[[ Records supplied open ]]

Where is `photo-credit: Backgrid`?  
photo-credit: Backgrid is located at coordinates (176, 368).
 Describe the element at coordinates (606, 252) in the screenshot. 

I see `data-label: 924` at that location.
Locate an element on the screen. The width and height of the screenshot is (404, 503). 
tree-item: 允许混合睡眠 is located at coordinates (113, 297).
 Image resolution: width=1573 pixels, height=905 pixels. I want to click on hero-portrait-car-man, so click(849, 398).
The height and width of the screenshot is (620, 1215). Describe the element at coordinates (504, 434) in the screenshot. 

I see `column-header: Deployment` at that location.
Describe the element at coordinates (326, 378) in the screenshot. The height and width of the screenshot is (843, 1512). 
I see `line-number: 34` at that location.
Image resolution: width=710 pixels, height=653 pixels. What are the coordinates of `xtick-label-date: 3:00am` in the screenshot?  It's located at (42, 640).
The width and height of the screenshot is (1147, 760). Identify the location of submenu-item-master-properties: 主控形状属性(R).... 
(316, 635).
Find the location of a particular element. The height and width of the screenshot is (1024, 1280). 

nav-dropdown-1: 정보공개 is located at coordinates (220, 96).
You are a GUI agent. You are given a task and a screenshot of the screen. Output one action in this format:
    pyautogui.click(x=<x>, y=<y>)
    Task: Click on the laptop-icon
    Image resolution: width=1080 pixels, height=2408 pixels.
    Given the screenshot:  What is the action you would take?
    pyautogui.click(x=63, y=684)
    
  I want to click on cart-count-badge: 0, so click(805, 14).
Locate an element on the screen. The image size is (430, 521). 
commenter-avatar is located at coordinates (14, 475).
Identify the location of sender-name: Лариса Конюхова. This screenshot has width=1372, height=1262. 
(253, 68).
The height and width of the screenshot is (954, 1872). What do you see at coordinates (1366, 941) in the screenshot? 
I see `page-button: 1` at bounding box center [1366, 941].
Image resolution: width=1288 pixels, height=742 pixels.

[[ Records supplied closed ]]

- **Problem requirements**
Copy out every line of the entries above that contains the string "resolution", counting only matches in the same case.

- **Exercise solution**
 Image resolution: width=1573 pixels, height=905 pixels. I want to click on hero-portrait-car-man, so click(849, 398).
Image resolution: width=710 pixels, height=653 pixels. What are the coordinates of `xtick-label-date: 3:00am` in the screenshot?  It's located at (42, 640).
    Image resolution: width=1080 pixels, height=2408 pixels.
Image resolution: width=1288 pixels, height=742 pixels.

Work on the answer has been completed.